A busca pelos equipamentos no exterior decorre, em parte, das consequências da edição da Lei 13.979/2020,que criaria dificuldades para a obtenção de equipamentos no mercado nacional, já que permitiu ao Ministério da Saúde requisitar, na visão oficial do governo do estado do Maranhão, citada por O Estado de S.Paulo, em sua edição do último dia 12, “a totalidade de aparelhos já produzidos, disponíveis e em montagem pelos próximos 180 dias dos fornecedores no Brasil e representantes de multinacionais”.

A primeira tentativa de compra feita pelo consórcio nordestino na China é ilustrativa das dificuldades causadas pela dependência. A encomenda, a caminho da Bahia, num total de 600 respiradores, foi desembarcada numa escala em Miami, nos EUA. A Embaixada americana no Brasil negou a interferência de seu governo no caso, responsabilizando o fornecedor chinês pela decisão. A Embaixada chinesa, por sua vez, informou que o governo do país não sabia da aquisição e que tem recomendados aos governantes brasileiros que comprem de fornecedores confiáveis, cuja lista consta de um catálogo entregue pelos representantes do país asiático às autoridades brasileiras. A Bahia fez nova encomenda de 300 respiradores de empresas chinesas e, desta vez, para evitar nova retenção, o governo baiano vai usar uma rota alternativa que não passe pelos EUA.

Segundo Qu Yuhui, porta-voz da representação chinesa em Brasília, seu país está com a capacidade de fabricação de respiradores artificiais comprometida em razão da proibição, pelos EUA e por países da União Europeia, das exportações de equipamentos médicos destinados ao combate da Covid-19. Segundo ele, cerca de 50 países proibiram ou limitaram exportações de materiais médicos, como máscaras, luvas e respiradores, além de imporem restrições às exportações de medicamentos e substâncias para fabricação de remédios.

De acordo com Qu, a China tem 21 fábricas que podem produzir, cada uma, mil respiradores invasivos por mês. Somente o Ministério da Saúde e 14 estados brasileiros apresentaram 248 pedidos de materiais médicos, que incluem aproximadamente 15 mil respiradores.

Esse conjunto de dificuldades, além de provocar uma demora maior do que o normal para a chegada do material – exatamente no momento em se espera o pico de casos provocados pela pandemia –, resulta num aumento de preços de aproximadamente 100%. E mais: as empresas chinesas passaram a cobrar adiantado 50% do valor das compras e os outros 50% no ato da entrega (antes, o pagamento podia ser parcelado).

Como explica Gadelha, a política de encarar o mundo como um supermercado global, no qual se deve atuar com o critério absoluto do preço mais barato, não funciona numa época como atual. “O problema dessa visão é que se fica num mercado muito imperfeito, dominado por poucas empresas e, quando a demanda explode, o Brasil perde o controle. É o que está acontecendo”.
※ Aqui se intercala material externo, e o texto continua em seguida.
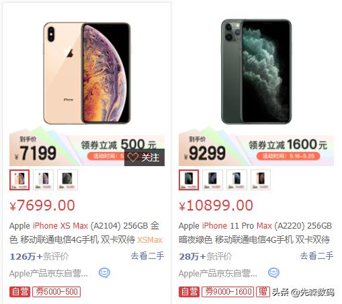Viewport: 342px width, 304px height.
Task: Select space gray XS Max color thumbnail
Action: pyautogui.click(x=67, y=180)
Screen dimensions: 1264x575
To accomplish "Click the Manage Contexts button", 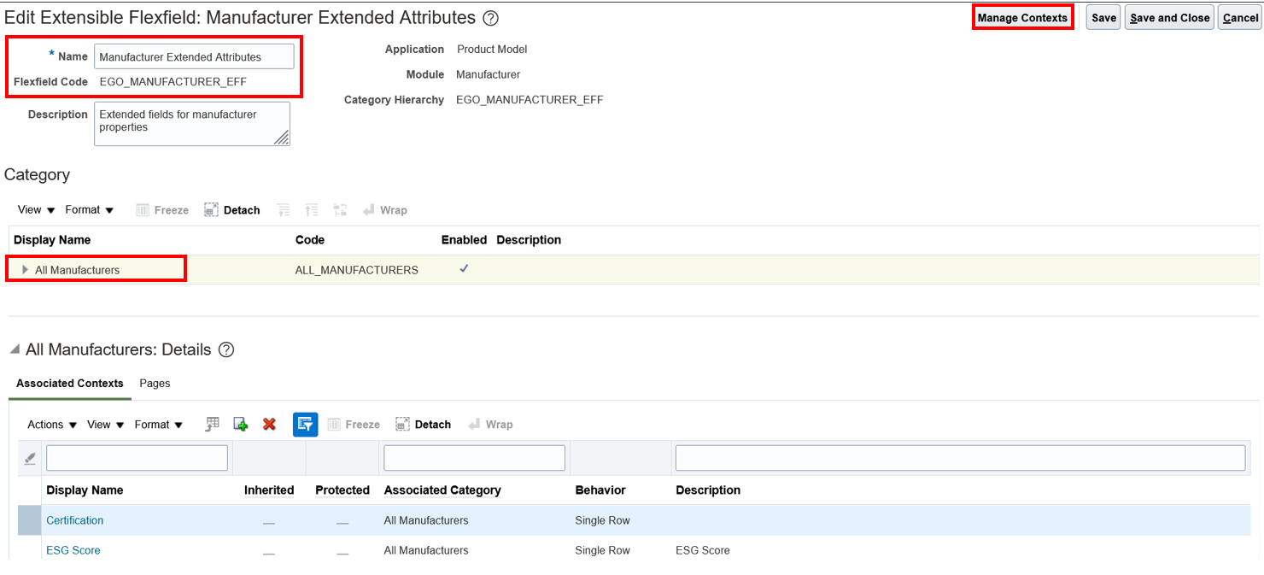I will point(1022,18).
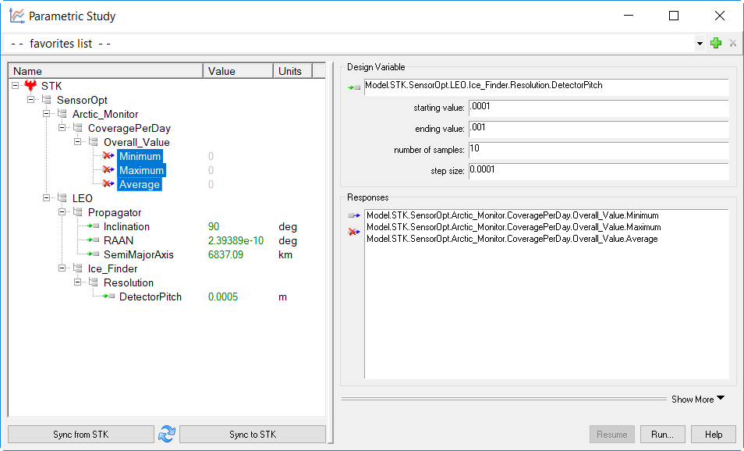Click the red STK root node icon
The width and height of the screenshot is (744, 451).
point(31,86)
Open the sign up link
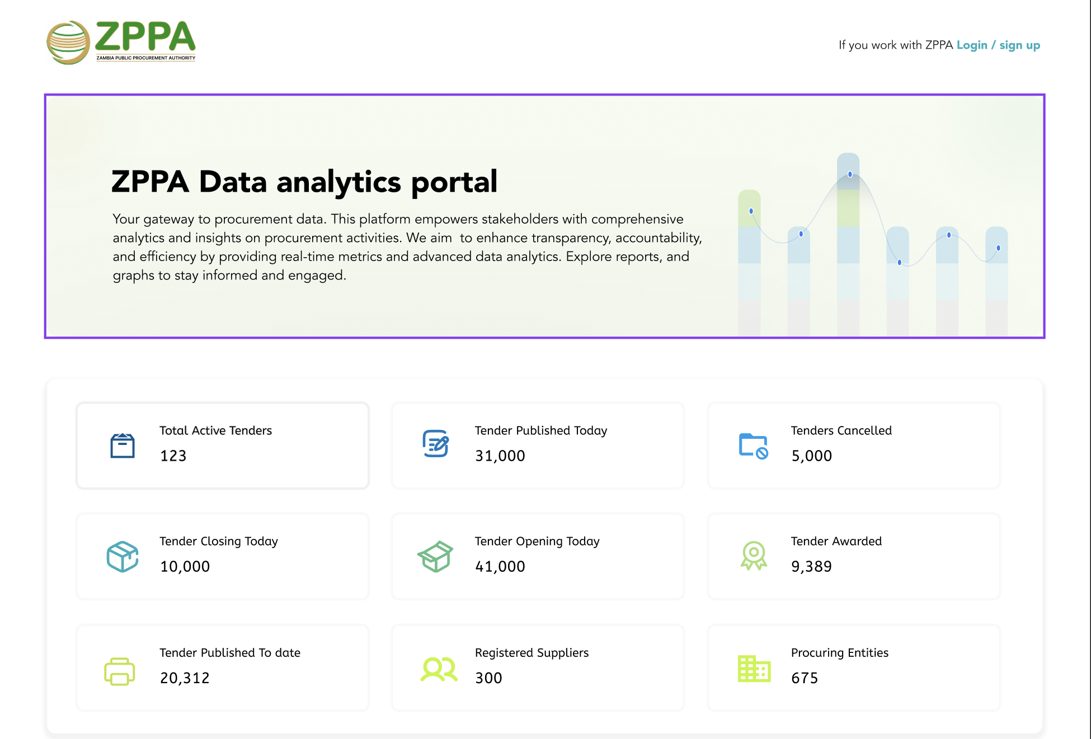The image size is (1091, 739). (1019, 45)
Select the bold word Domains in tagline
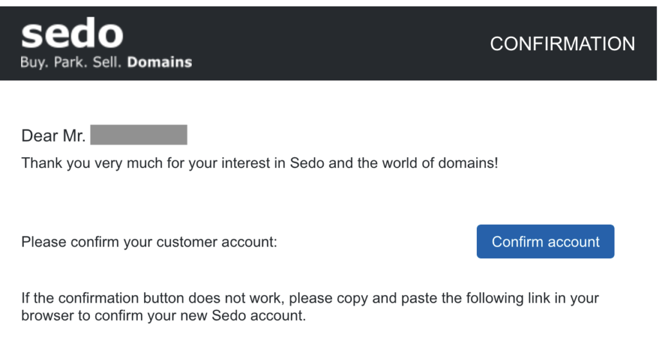The image size is (659, 340). tap(160, 62)
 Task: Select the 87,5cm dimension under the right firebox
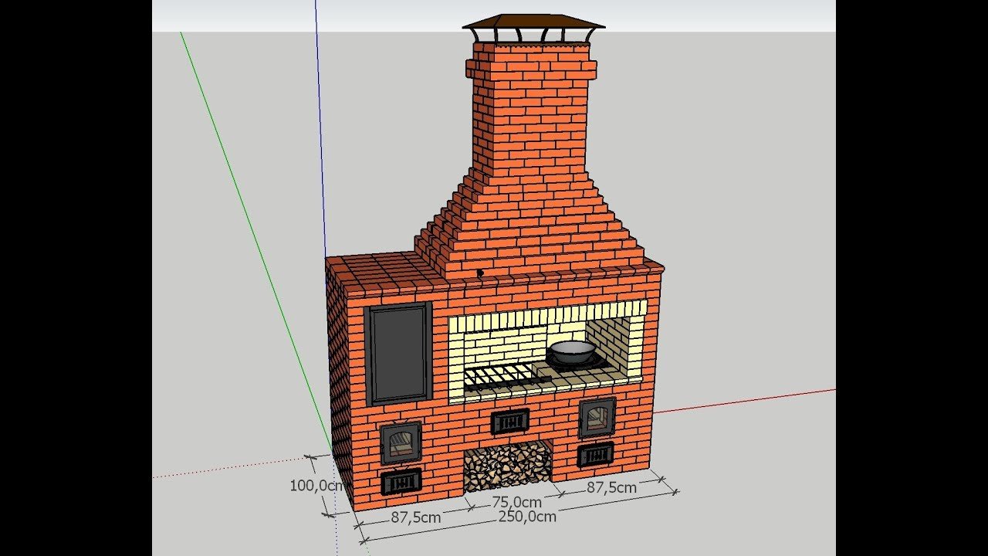pos(611,487)
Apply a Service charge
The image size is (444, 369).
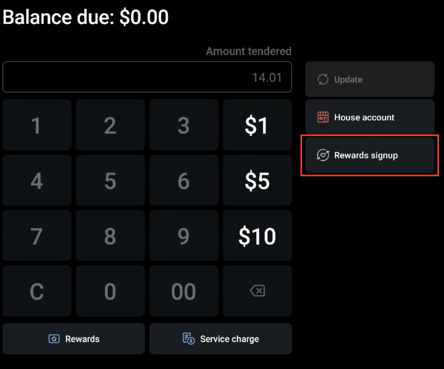click(x=221, y=339)
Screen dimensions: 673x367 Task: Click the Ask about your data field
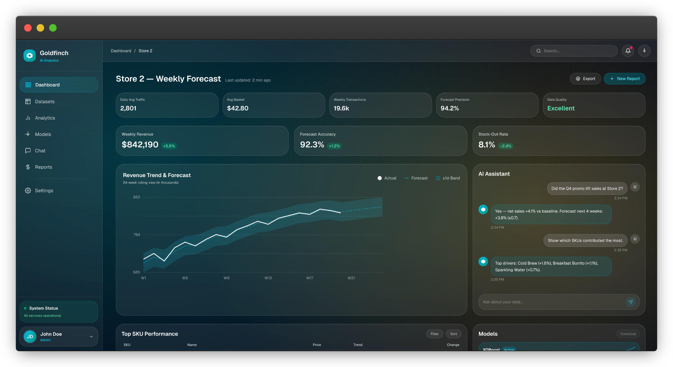[551, 302]
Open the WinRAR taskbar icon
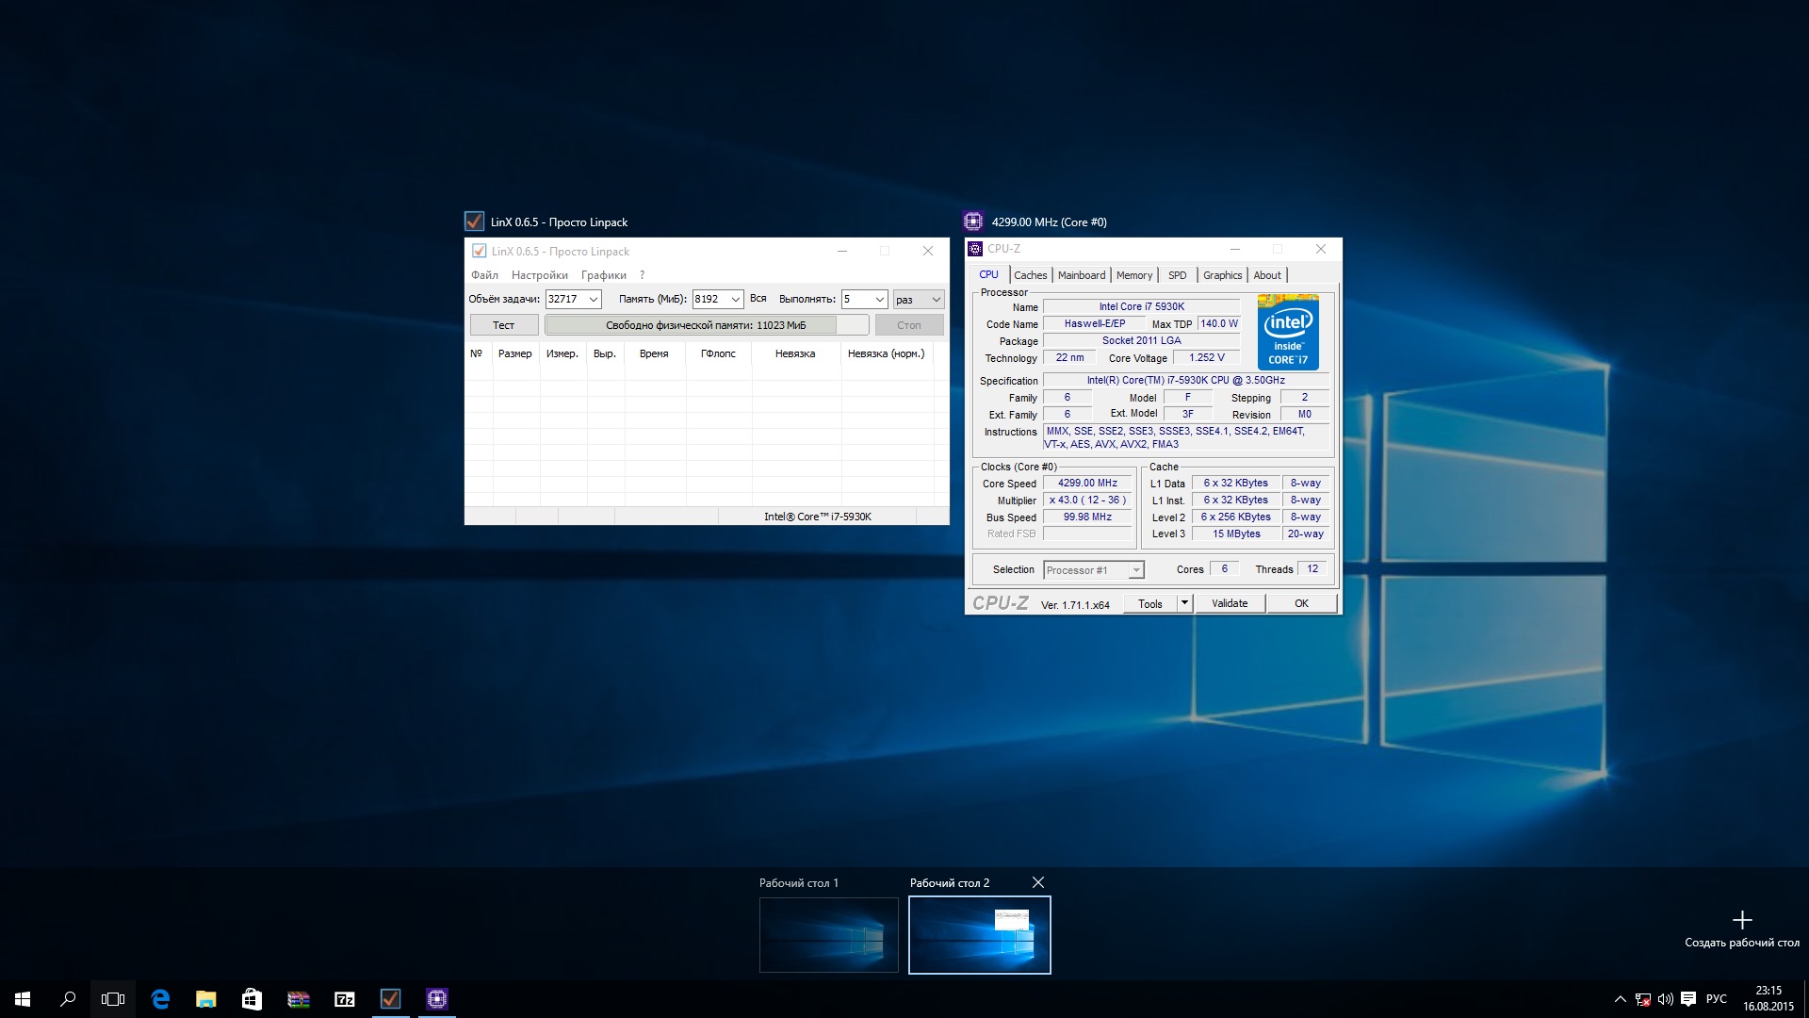The image size is (1809, 1018). pyautogui.click(x=298, y=999)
O pesquisador chama a atenção para a necessidade de adoção de perspectiva radicalmente diferente. “Não adianta ter uma visão de curto prazo, quando tudo está bem. Tem que ter uma visão estratégica”. E cita o exemplo da China. “Quando começamos a produzir insulina aqui, eles derrubaram o preço para um terço. Remédios para Aids, câncer, tudo isso. A China mostra, na verdade, que é possível fazer. Eles respondiam por 2% das nossas importações na área de saúde. Hoje, 16%. Já ultrapassaram os EUA”. Para Gadelha, é possível seguir os passos do país oriental. “Nós temos a base industrial. Fragilizada, mas temos. Temos o SUS, milhares de estabelecimentos, mercado. Temos ciência e tecnologia”. Mas, é claro, falta a decisão política de seguir nesse rumo.